> Task statement: Starting with the line containing "Task: Click the toggle8 outlet name" and going on through the line containing "Click the info", return the lines of the data below exactly, and only those.

> Source data:
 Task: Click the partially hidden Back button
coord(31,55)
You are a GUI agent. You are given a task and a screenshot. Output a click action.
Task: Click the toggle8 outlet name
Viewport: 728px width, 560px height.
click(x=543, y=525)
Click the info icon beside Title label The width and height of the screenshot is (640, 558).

---

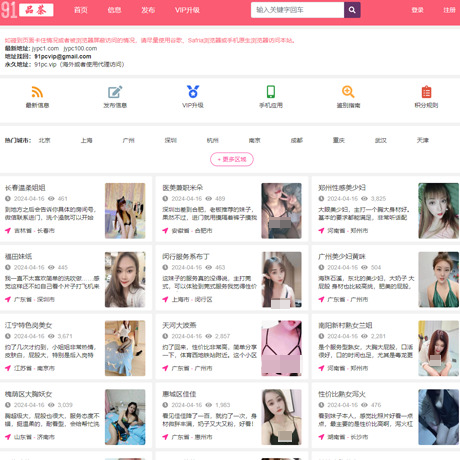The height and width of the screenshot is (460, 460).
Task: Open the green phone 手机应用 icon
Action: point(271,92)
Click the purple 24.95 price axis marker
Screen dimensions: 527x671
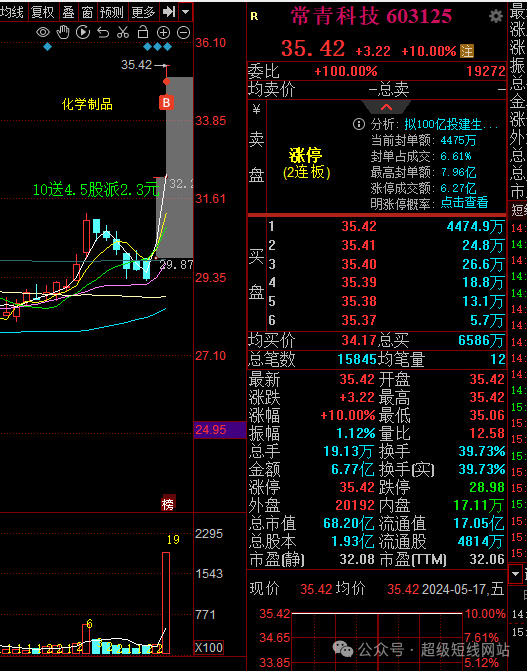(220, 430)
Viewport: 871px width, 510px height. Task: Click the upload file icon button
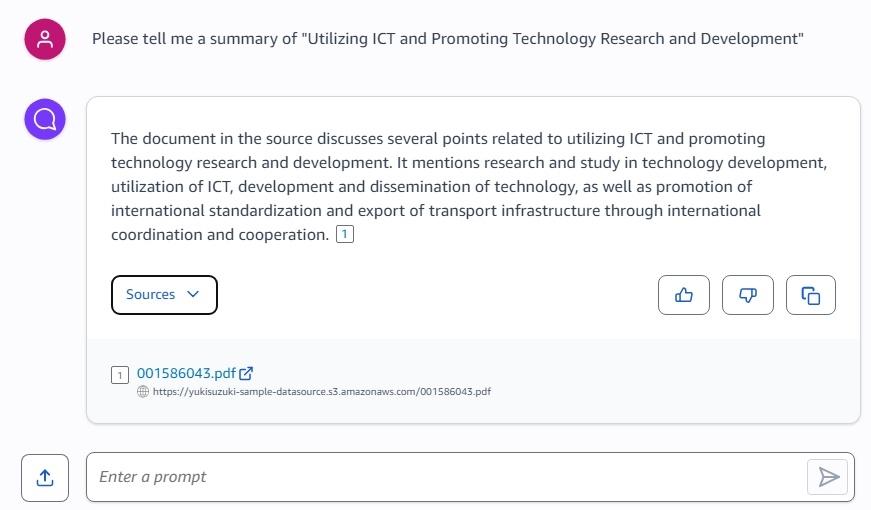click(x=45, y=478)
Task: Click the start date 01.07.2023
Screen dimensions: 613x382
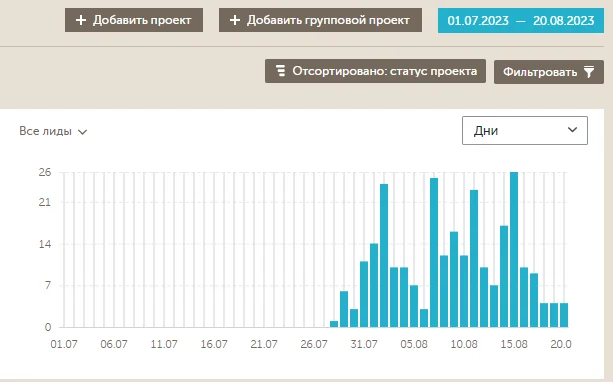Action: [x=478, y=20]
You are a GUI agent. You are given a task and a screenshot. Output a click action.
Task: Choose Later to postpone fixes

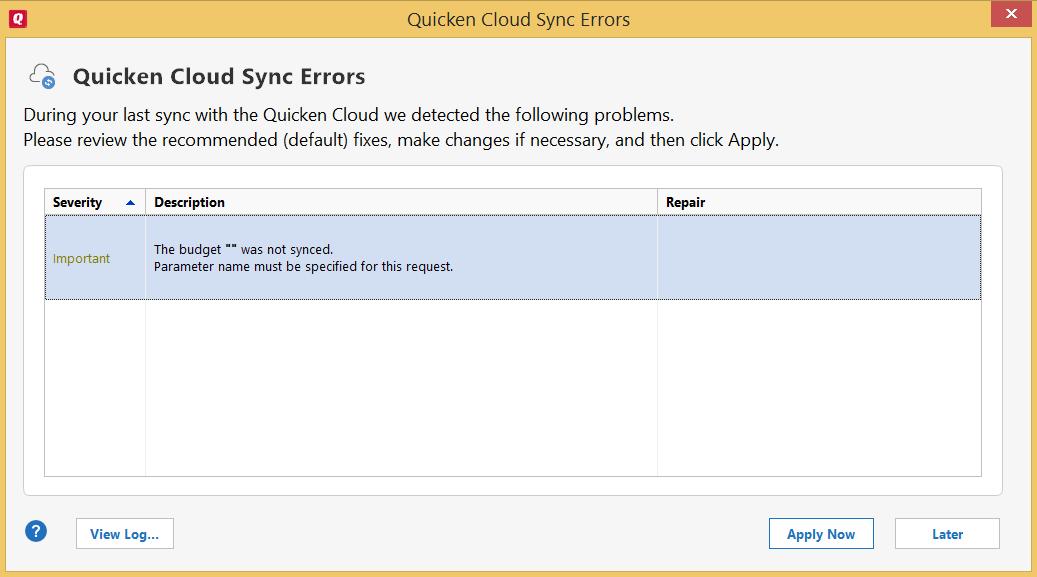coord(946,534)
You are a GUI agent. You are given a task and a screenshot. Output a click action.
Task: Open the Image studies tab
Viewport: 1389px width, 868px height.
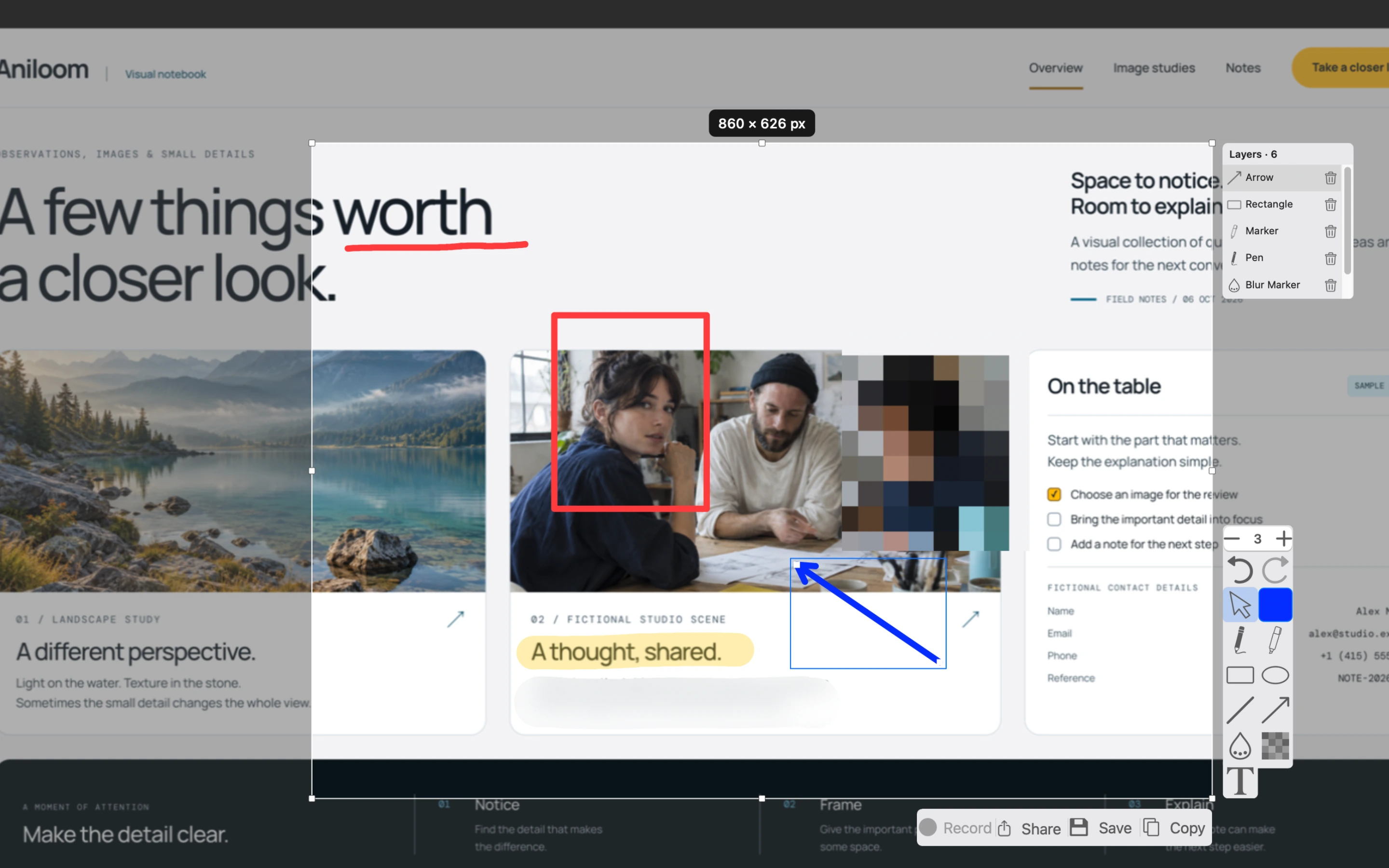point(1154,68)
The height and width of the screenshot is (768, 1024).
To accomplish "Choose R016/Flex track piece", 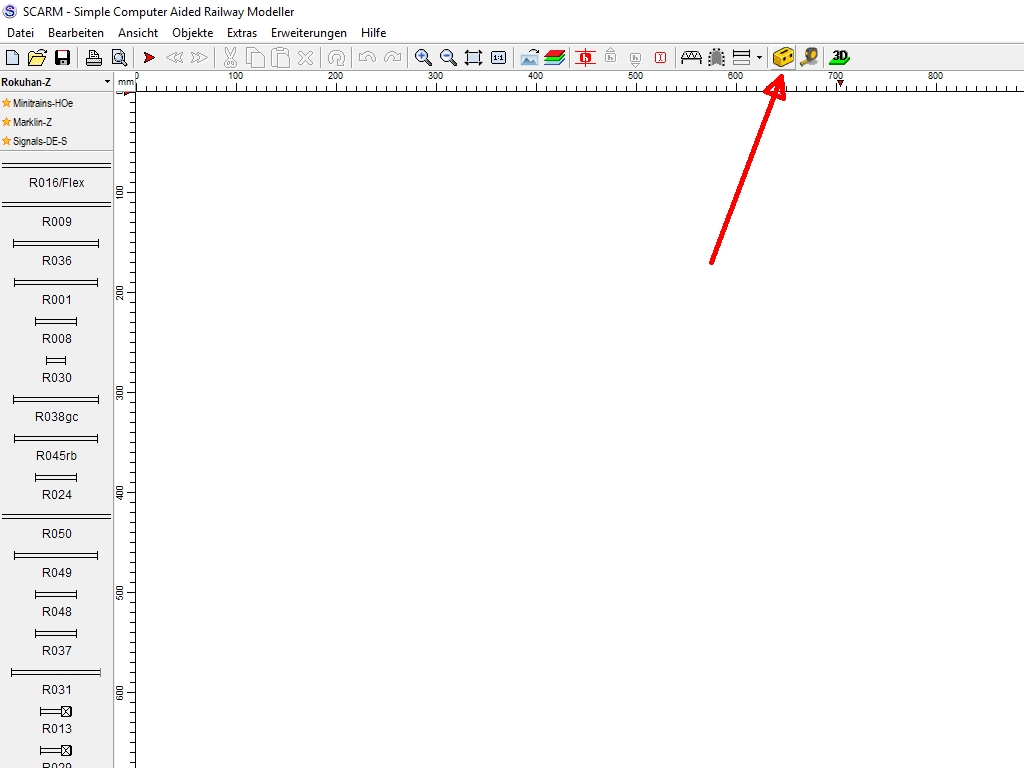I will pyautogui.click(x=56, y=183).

> Result of the exercise:
Task: Click the toggle8 outlet name
Viewport: 728px width, 560px height.
click(x=543, y=525)
Click the info icon beside Title label The width and height of the screenshot is (640, 558).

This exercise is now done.